A pesquisa científica nas universidades brasileiras
Enviada em 05/01/2021
O século XII marca o pioneirismo da universidade de Bolonha, notabilizada pelo avanço tecnológico e científico do período medieval e da sociedade moderna. Nesse passo, e atentando-se ao prisma brasileiro, chama a atenção o pensamento do antropólogo brasileiro Darcy Ribeiro, para o qual a pesquisa científica é parte substancial da construção de um Brasil melhor. Destarte, é mister esmiuçar e inibir os empecilhos para o alavancar da pesquisa científica nas universidades.
Nessa sintonia, o jornal do ABC constata que 95% das pesquisas cientificas brasileiras decorrem da universidade pública, ainda que um dos obstáculos de seu avanço, seja a arguição de que o setor privado é superior e mais eficiente em todas as vertentes socias e a coisa pública deva ser desmantelada, com esse azo, sucede cortes de verbas e sucateamento como expressou o bioquímico Paulo Ivo no jornal vc/as. Todavia, tal narrativa é inverídica do ponto de vista histórico, pois como acentua o intelectual Antônio Houaiss o ensino público na história brasileira sempre foi superior ao privado, demais disso, a universidade pública não é pautada pelo mercado e pelo lucro, permitindo um ambiente fértil para as pesquisas cientificas que são longas e onerosas.
Do mesmo bordo, o alunado ingressante no ensino superior, é em grande parte a população abastada, à vista do sucateamento da escola pública e das mazelas sociais que castigam o Brasil segue que é o poder financeiro que pode assentar educação apta a passar no filtro do vestibular. Desse modo, o grosso populacional destoa da pesquisa científica, e na diversidade encontrada na escola pública é que se localiza parte do futuro da pesquisa científica no Brasil, como também propõe Darcy Ribeiro, essa irrigação da ciência pelo preterimento dos pobres é descompasso com o contexto brasileiro.
Dessa composição, é fundamental engendrar ações para modificar o atual quadro.
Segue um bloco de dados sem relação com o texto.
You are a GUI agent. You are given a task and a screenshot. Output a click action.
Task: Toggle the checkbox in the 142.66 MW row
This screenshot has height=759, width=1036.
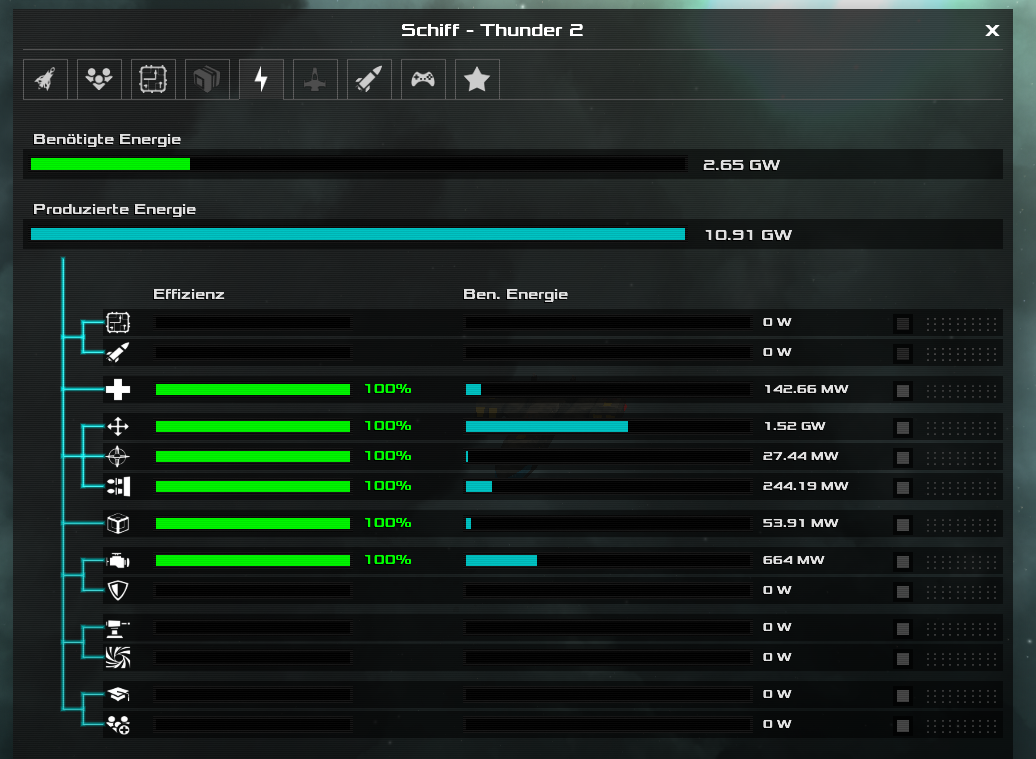(x=903, y=390)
Assim, a concessão de infraestrutura, aporte material e apoio populacional para a pesquisa pública, perpassa uma compreensão da sociedade da pesquisa e da coisa pública, cabendo, portanto, ao Ministério da Ciência, Tecnologia e Inovações o desenvolvimento de campanhas publicitarias, peças teatrais, e campanhas, veiculadas nas escolas, canais televisivos, transporte público e na internet, com o findo de explicitar os notáveis avanços científicos e a imperiosidade da pesquisa pública para uma nação, assim o sucateamento ira cessar. De igual modo, a escola pública deve voltar a ser referência e dominar a pesquisa, para tanto cabe a sociedade civil organiza, ONGs e os alunos da rede pública lançarem mão de protestos e petições com mira no reavivamento da escola pública de qualidade, assim o governo é pressionado a amparar e reformular a o estado das escolas públicas atuais, e com isso a ciência passa a ser irrigada também pelo desafortunado. Daqui se segue, o caminhar com Darcy Ribeiro.